# ESTRATTO
+===+

La disciplina dedicata ai nuovi strumenti di debito si chiude con l’art. 1, co. 1105, ai sensi del quale: «Il valore nominale unitario degli strumenti di debito chirografario di secondo livello previsti dall’art. 12-bis del Testo unico bancario è pari ad almeno 25.000 euro. I medesimi strumenti di debito possono essere oggetto di collocamento, in qualsiasi forma realizzato, rivolto ai soli investitori qualificati».

L’intervento del legislatore domestico, come si diceva, anticipa quello che sembra sarà il nuovo assetto della disciplina unionale in punto di passività ammissibili, dettando regole che solo apparentemente riguardano la struttura finanziaria della banca ed i criteri di ripartizione endoconcorsuale tra i creditori dell’ente sottoposto a l.c.a., ma che, com’è facilmente intuibile, rilevano ai fini dell’applicazione del meccanismo del bail-in. Tale strumento, invero, è retto dal principio generalissimo del “no creditors worse-off than liquidation”, la decisione in ordine al suo utilizzo dovendo di conseguenza fare i conti con lo scenario che ai singoli interessati si presenterebbe in caso di apertura della l.c.a. dell’intermediario in dissesto[21], risultando così del tutto evidente che qualunque modifica che riguardi i diritti dei creditori nell’ambito della procedura concorsuale – come quella introdotta, appunto, dalla legge n. 205/2017 – produca effetti, di riflesso, proprio sul processo di allocazione delle perdite innescato dall’adozione del bail-in[22].

Va peraltro sin d’ora detto, anticipando le osservazioni che verranno più compiutamente svolte nel prossimo paragrafo, che l’intervento normativo risulta tutt’altro che convincente, sia che lo si riguardi dal punto di vista della tecnica legislativa nella specie impiegata, sia che lo si riguardi dal punto di vista della funzionalità dello stesso al raggiungimento dell’obiettivo della trasparenza del (e nel) mercato del credito alle banche, che per effetto della novella sembra ora, in realtà e viceversa, più opaco.

+===+

# RIGHE FORNITE
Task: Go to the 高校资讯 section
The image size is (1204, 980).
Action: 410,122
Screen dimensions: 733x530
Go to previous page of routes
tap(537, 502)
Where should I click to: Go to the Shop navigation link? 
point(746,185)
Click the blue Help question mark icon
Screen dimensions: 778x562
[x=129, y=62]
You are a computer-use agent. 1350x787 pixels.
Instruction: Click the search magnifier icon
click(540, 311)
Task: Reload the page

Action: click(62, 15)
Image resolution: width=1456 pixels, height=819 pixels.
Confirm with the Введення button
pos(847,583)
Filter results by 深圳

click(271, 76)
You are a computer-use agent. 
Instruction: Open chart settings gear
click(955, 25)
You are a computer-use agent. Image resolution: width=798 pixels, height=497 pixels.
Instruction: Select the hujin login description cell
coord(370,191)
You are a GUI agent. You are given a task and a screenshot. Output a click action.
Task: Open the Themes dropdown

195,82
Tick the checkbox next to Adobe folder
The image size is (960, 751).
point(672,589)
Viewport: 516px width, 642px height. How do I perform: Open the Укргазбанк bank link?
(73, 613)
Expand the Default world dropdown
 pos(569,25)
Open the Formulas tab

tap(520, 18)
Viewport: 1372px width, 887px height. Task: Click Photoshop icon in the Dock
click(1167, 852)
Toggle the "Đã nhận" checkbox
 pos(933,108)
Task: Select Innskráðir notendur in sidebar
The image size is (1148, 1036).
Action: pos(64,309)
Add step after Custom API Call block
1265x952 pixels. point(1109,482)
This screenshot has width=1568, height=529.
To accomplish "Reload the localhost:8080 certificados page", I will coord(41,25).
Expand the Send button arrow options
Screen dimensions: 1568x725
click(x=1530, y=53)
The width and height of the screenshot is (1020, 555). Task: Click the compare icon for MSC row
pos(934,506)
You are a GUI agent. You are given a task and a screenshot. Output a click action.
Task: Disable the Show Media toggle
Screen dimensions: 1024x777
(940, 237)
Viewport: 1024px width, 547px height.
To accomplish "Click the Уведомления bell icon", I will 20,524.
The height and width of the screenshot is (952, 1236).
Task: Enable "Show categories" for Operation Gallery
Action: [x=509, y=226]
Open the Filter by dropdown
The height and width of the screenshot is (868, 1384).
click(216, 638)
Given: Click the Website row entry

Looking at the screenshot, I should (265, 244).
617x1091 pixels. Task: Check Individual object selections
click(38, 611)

+===+

# PROBLEMI ED ESERCIZI
a) Secondo l'estratto, perché le regole sulla ripartizione tra i creditori nella l.c.a. incidono sull'applicazione del bail-in? Rispondi con una, due o tre frasi.
b) Riprendi l'estratto sugli strumenti di debito chirografario di secondo livello dal punto in cui si interrompe.
Le righe non hanno alcun ruolo in questo lavoro.

# SOLUZIONI DEGLI ESERCIZI
a) Il bail-in è retto dal principio del "no creditors worse-off than liquidation", quindi la decisione sul suo utilizzo deve tener conto dello scenario che ai singoli interessati si presenterebbe con l'apertura della l.c.a. dell'intermediario in dissesto. Per questo ogni modifica dei diritti dei creditori nella procedura concorsuale, come quella introdotta dalla legge n. 205/2017, produce effetti di riflesso sul processo di allocazione delle perdite innescato dal bail-in.

b)
3. Chiarite nei paragrafi precedenti le ragioni che hanno spinto il legislatore domestico ad introdurre nell’ordinamento i nuovi strumenti di finanziamento, si può ora passare ad analizzarne le caratteristiche tipologiche e funzionali.

A. Si può iniziare dalle prime, concentrando l’attenzione sul rango del credito[23].

Sul punto, occorre sgombrare sin da subito il campo da possibili equivoci chiarendo, a dispetto del nome che a tali strumenti è stato assegnato in ambito nazionale ed internazionale, che si tratta di titoli di debito subordinati; se si vuole, subordinati di primo livello, ma comunque caratterizzati dalla clausola di postergazione rispetto a tutti gli altri crediti chirografari (ed a quelli che vantano cause legittime di prelazione sul patrimonio dell’intermediario).

A pensar male si potrebbe anche sostenere che con la novella si sia voluto utilizzare un mero espediente linguistico per celare la vera natura dei nuovi strumenti di finanziamento, non essendovi dubbio che, se non altro esteticamente, per gli emittenti, il mercato e, soprattutto, i portatori dei titoli suoni meglio “strumenti chirografari di secondo livello” oppure “senior non preferred debt”, piuttosto che “strumenti subordinati”; se però si considera il posto che i crediti vantati dai portatori dei titoli occupano nell’ordine verticale di distribuzione del patrimonio responsabile, il richiamo al rango chirografario o addirittura al termine senior – non accompagnato da “subordinated”, nella specie mascherato da “non preferred” – non può che ritenersi decettivo.

a) Ciò premesso, va subito detto che si tratta di un’ipotesi di subordinazione convenzionale tipica[24]– e, più in particolare, di una “ab initio subordination[25] – , in quanto tale presentante tratti in comune con le obbligazioni subordinate ex art. 2411, co. 1 c.c. e 12, co. 7 TUB.

La natura volontaria della postergazione va affermata nonostante il nuovo art. 12-bis, co. 4, per un verso, contempli la stessa come elemento tipologico della fattispecie e, per altro verso, consenta alla Banca d’Italia di dettare norme specifiche in ordine alle caratteristiche – compresa, deve ritenersi, la clausola di subordinazione – di tali strumenti di debito. Ciò in quanto alla base del rapporto obbligatorio tra il portatore del titolo e la banca v’è sempre un atto di accettazione della clausola di subordinazione da parte del primo, manifestato attraverso l’acquisto o la sottoscrizione del titolo medesimo, a nulla rilevando – ai fini classificatori – che le condizioni del credito, compresa la postergazione, siano prefissate, rispetto alla conclusione dell’accordo medesimo.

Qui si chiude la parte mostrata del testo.